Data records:
########

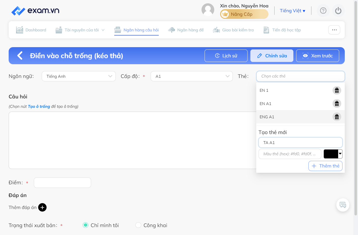358x235 pixels.
Task: Click the Thêm thẻ button
Action: pos(325,166)
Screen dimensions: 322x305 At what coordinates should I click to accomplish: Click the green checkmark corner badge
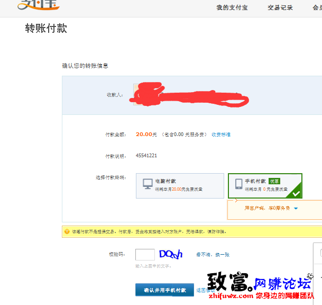point(296,193)
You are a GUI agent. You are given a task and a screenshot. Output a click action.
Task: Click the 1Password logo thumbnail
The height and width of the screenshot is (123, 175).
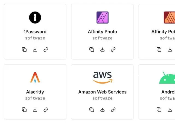pyautogui.click(x=35, y=18)
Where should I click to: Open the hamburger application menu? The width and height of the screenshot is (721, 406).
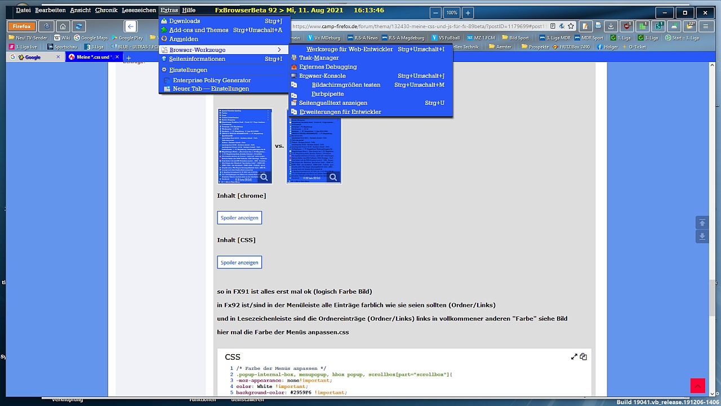(705, 27)
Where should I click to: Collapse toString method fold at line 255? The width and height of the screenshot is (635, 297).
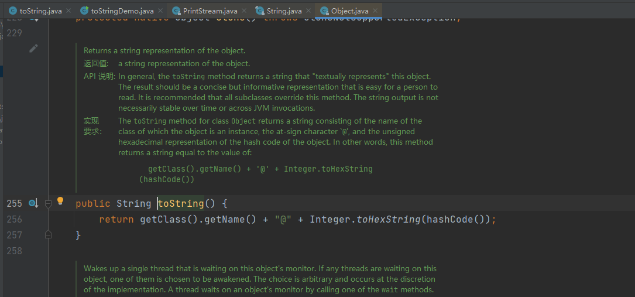pyautogui.click(x=48, y=203)
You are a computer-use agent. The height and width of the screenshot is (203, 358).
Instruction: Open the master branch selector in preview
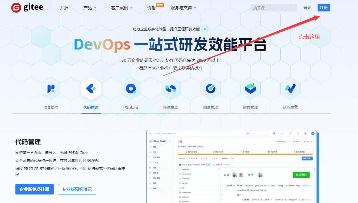(182, 159)
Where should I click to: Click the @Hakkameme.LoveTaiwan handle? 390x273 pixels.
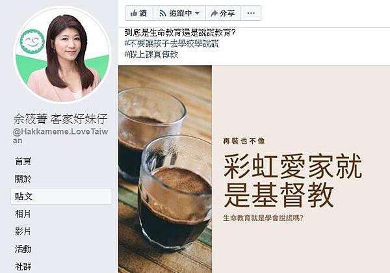[x=60, y=136]
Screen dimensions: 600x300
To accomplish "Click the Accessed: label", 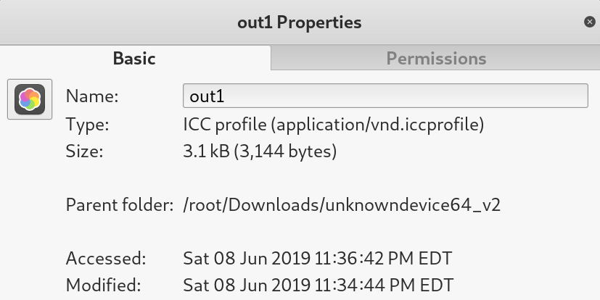I will point(106,259).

########

▶ _TO BE DONE_
How many lines in the records above contain the word "height"? Reply with the number only.

▶ _FULL SOLUTION_
4